Wie ist das Änderungsverfahren des Flächennutzungsplans rechtlich geregelt?

Das Verfahren zur Änderung eines Flächennutzungsplans richtet sich in Deutschland nach § 2 Abs. 1 und § 6 BauGB. Die Änderung setzt einen förmlichen Aufstellungsbeschluss des zuständigen Planungsträgers voraus (in der Regel die Gemeinde). In der Folge ist das Verfahren identisch mit dem erstmaligen Aufstellungsverfahren: Es sind frühzeitige Beteiligungen der Öffentlichkeit und der Behörden einzuleiten (§ 3 und § 4 BauGB), Belange im Rahmen der Abwägung zu berücksichtigen sowie ein Umweltbericht zu erstellen. Nach Abschluss des Verfahrens muss die geänderte Fassung der Flächennutzungsplanänderung zur Genehmigung an die zuständige höhere Verwaltungsbehörde (z. B. Bezirksregierung, Landratsamt) eingereicht werden. Erst nach ihrer Genehmigung und ortsüblicher Bekanntmachung wird die Änderung wirksam.
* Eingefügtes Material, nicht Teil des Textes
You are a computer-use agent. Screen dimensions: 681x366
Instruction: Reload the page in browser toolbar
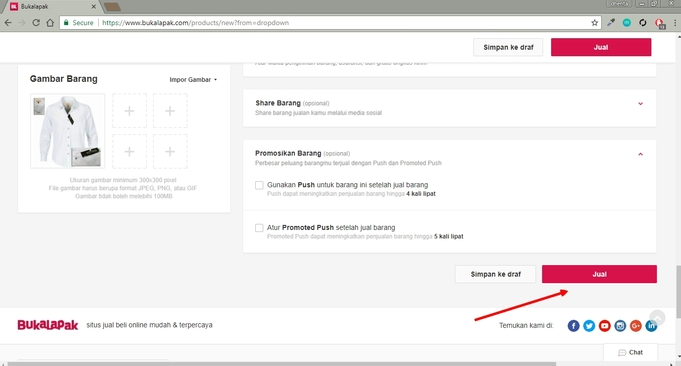point(36,23)
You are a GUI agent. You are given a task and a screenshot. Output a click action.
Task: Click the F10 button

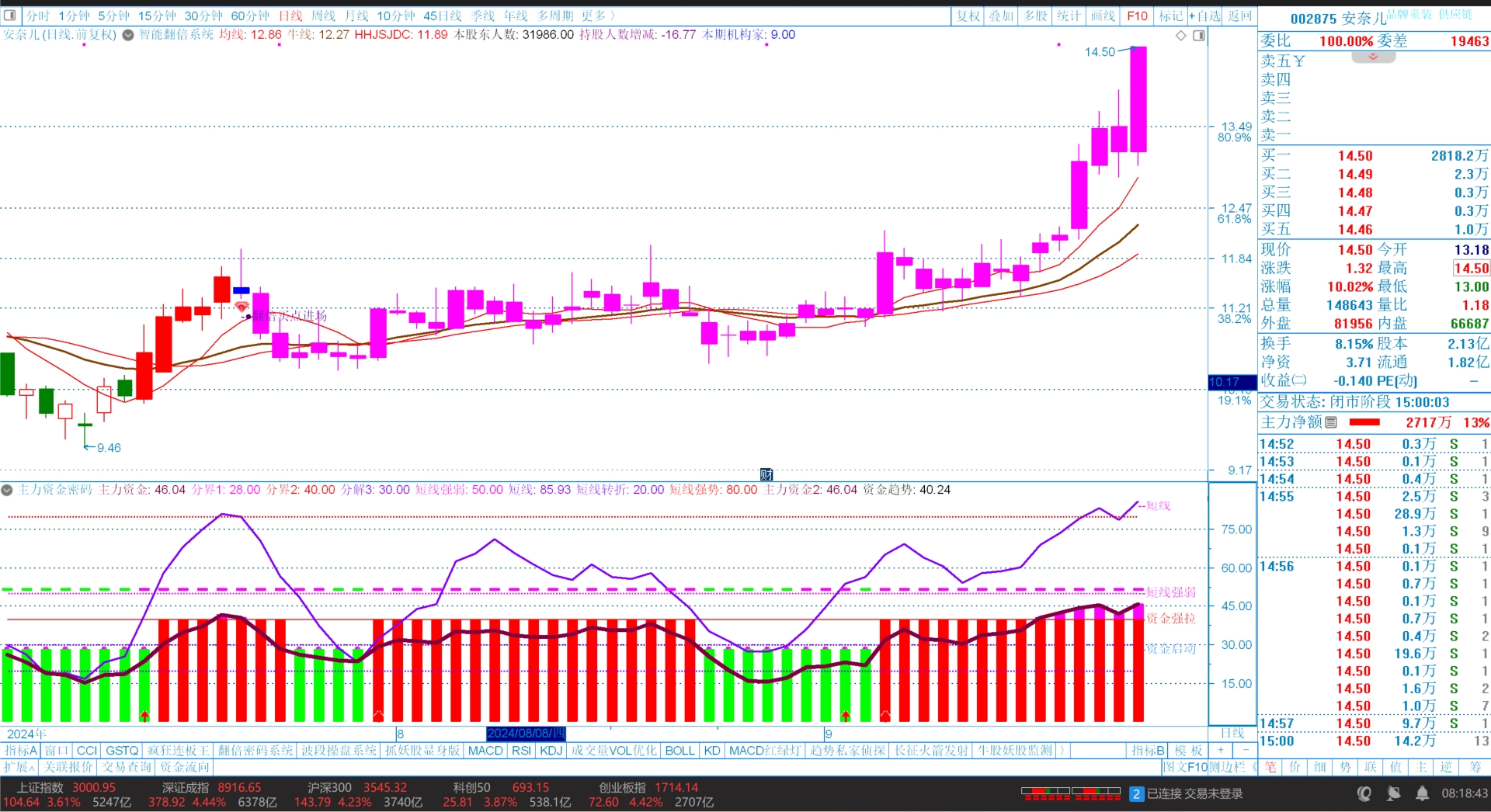point(1137,16)
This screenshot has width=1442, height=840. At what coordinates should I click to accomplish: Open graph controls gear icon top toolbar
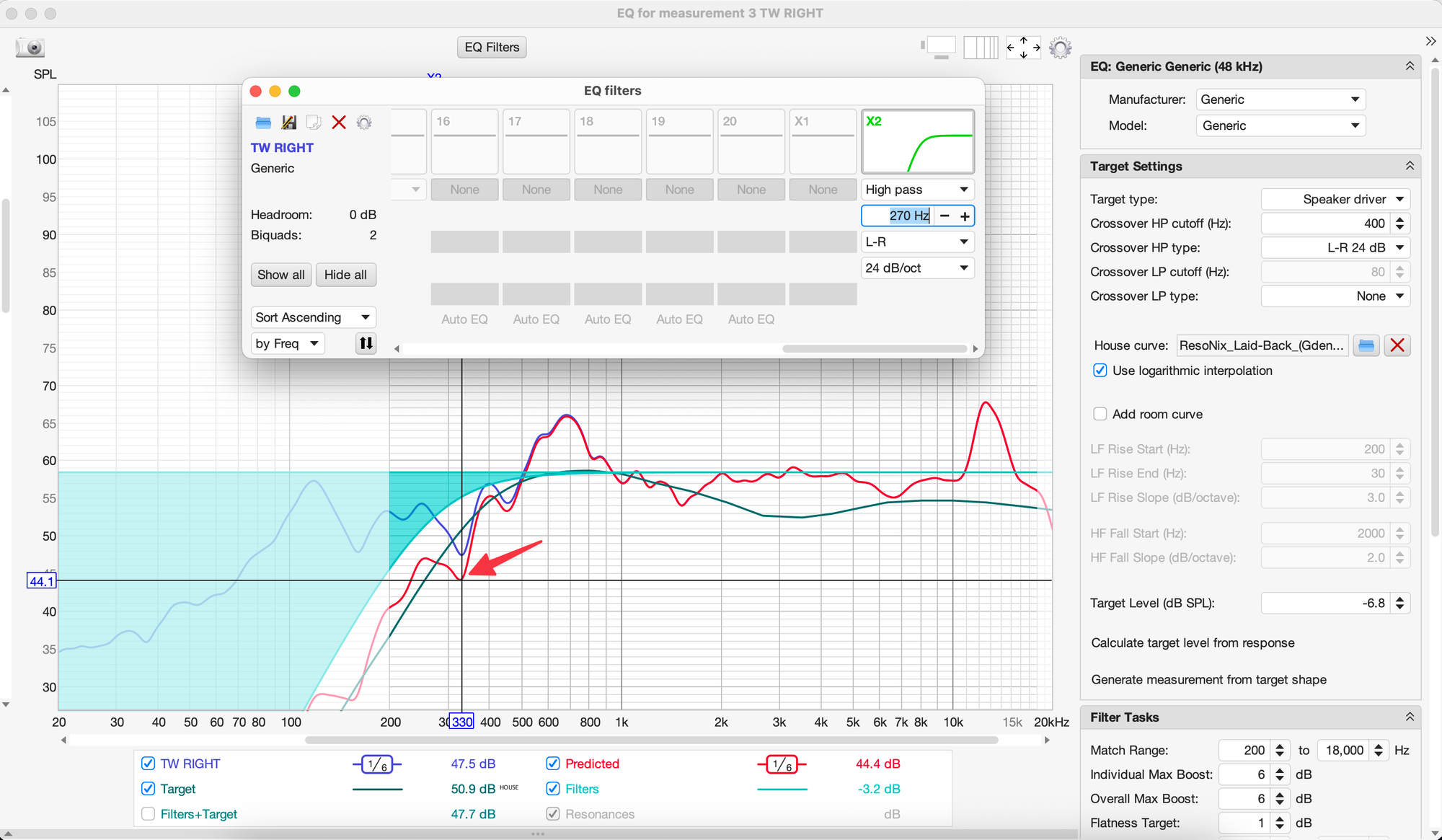[1060, 48]
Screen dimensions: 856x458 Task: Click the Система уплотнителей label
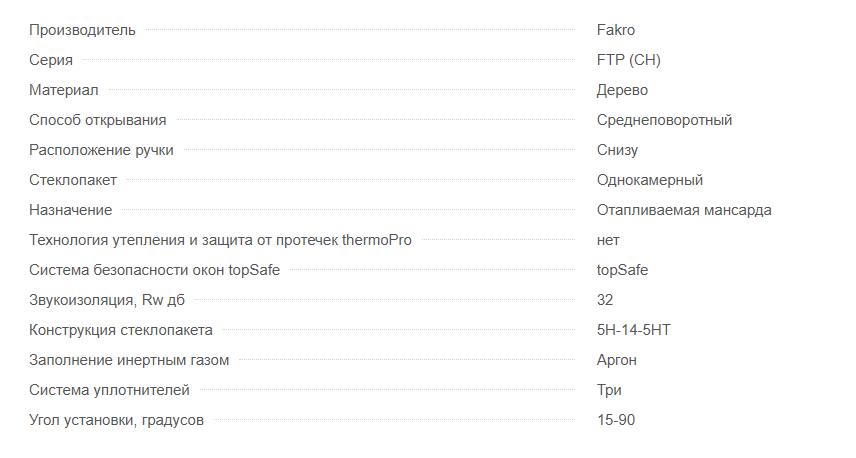tap(109, 390)
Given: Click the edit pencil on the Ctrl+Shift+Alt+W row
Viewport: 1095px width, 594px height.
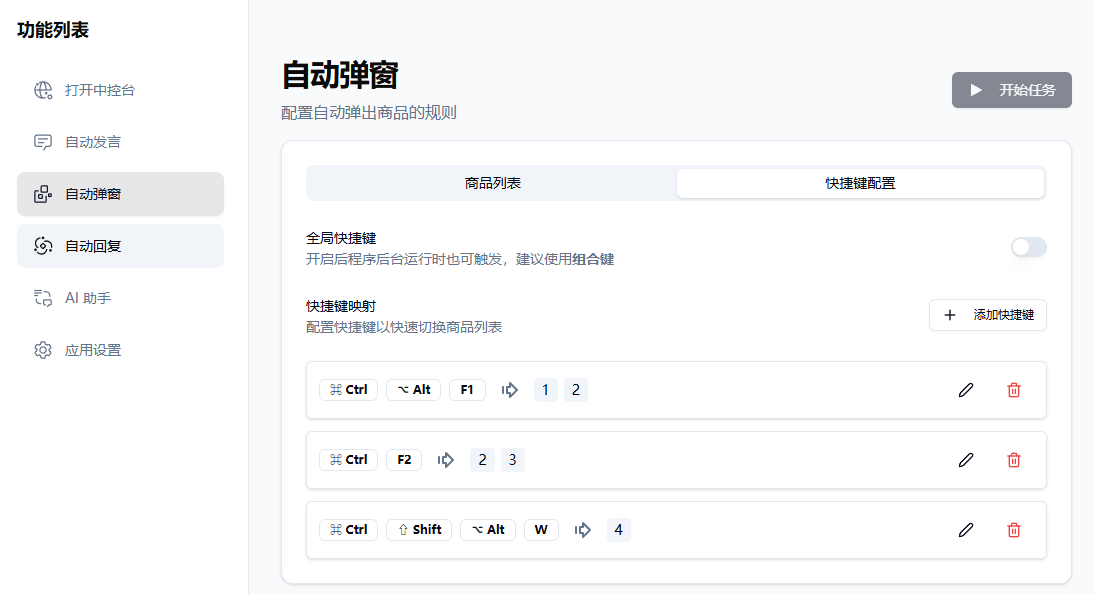Looking at the screenshot, I should pyautogui.click(x=965, y=529).
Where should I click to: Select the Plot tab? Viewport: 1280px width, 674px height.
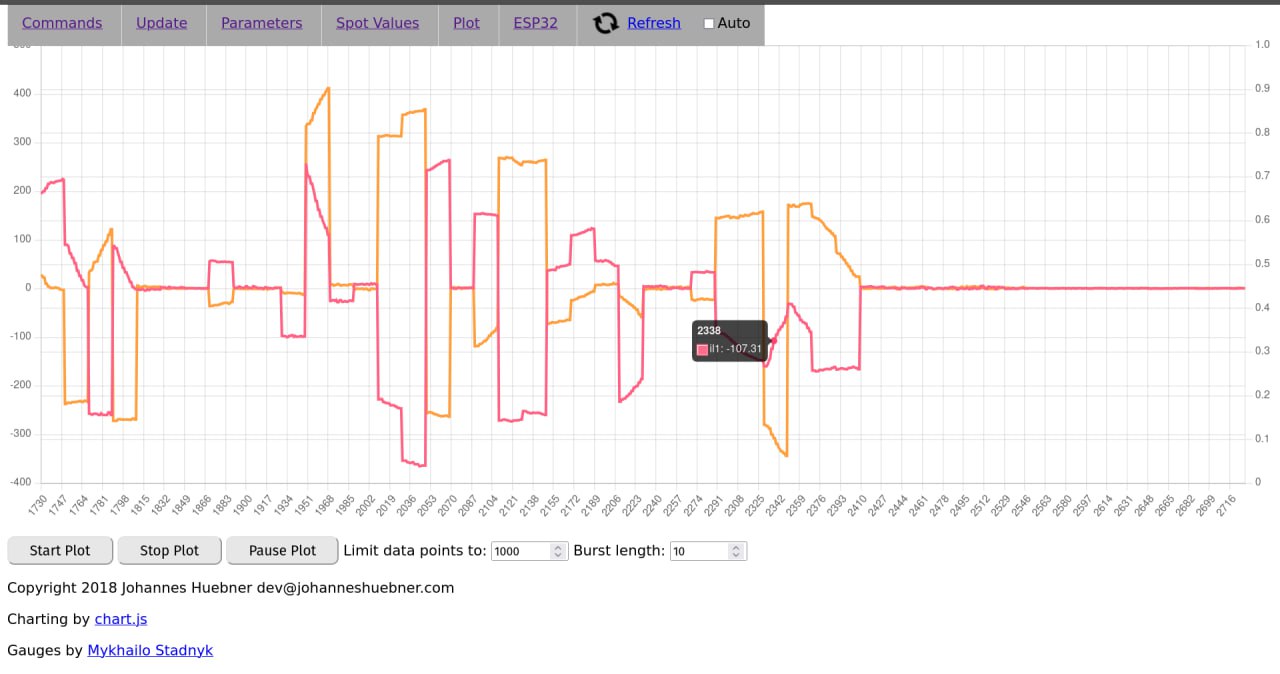coord(466,23)
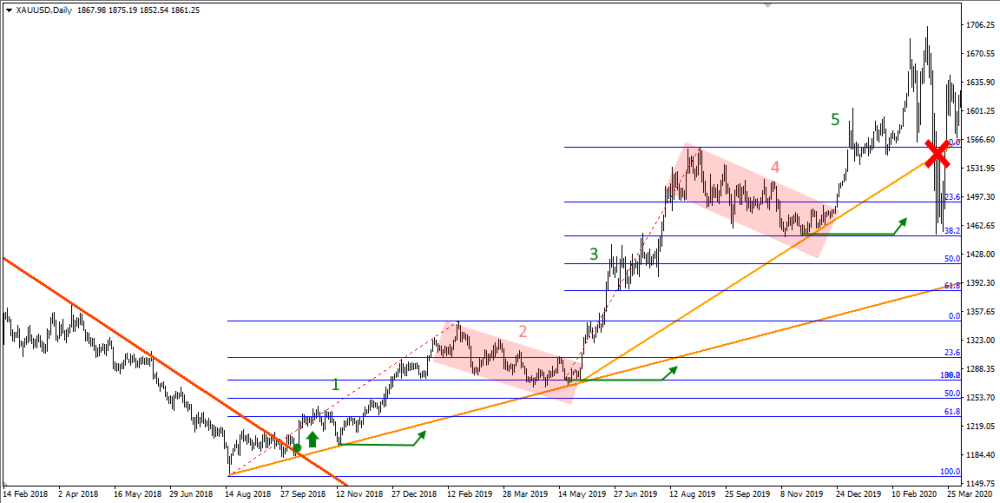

Welche Anforderungen bestehen an die Abwägung öffentlicher und privater Belange im Rahmen des Flächennutzungsplans?

Im Rahmen der Aufstellung oder Änderung eines Flächennutzungsplans müssen die Gemeinden sämtliche öffentlichen und privaten Belange gegeneinander und untereinander gerecht abwägen (§ 1 Abs. 7 BauGB). Die Abwägung ist einer der zentralen Prüfungsmaßstäbe der gerichtlichen Kontrolle: Eine fehlerhafte oder unzureichende Berücksichtigung der relevanten Belange (z. B. Umweltschutz, Nachbarschaftsinteressen, städtebauliche Entwicklung) kann zur Fehlerhaftigkeit und im Extremfall zur Unwirksamkeit des FNP führen. Hierbei muss die Gemeinde alle betroffenen privaten und öffentlichen Belange ermitteln, bewerten und in einer nachvollziehbaren Abwägungsentscheidung untereinander ausgleichen.

Welche Bindungswirkung entfaltet der Flächennutzungsplan gegenüber nachfolgenden Bebauungsplänen?

Nach § 8 Abs. 2 BauGB müssen Bebauungspläne aus dem Flächennutzungsplan entwickelt werden. Dies bedeutet, dass die städtebauliche Zielkonzeption des FNP grundsätzlich für den nachfolgenden Bebauungsplan maßgeblich ist und von der Gemeinde grundsätzlich nicht beliebig abgewichen werden darf. Soll der Bebauungsplan von der Darstellung des FNP abweichen, ist grundsätzlich zuvor der Flächennutzungsplan entsprechend zu ändern. Eine Ausnahme besteht lediglich bei geringfügigen Abweichungen oder wenn das Ziel der Gesamtplanung nicht beeinträchtigt wird. Die Einhaltung dieser Bindungswirkung wird im Rahmen der Rechtskontrolle von Bebauungsplänen regelmäßig überprüft.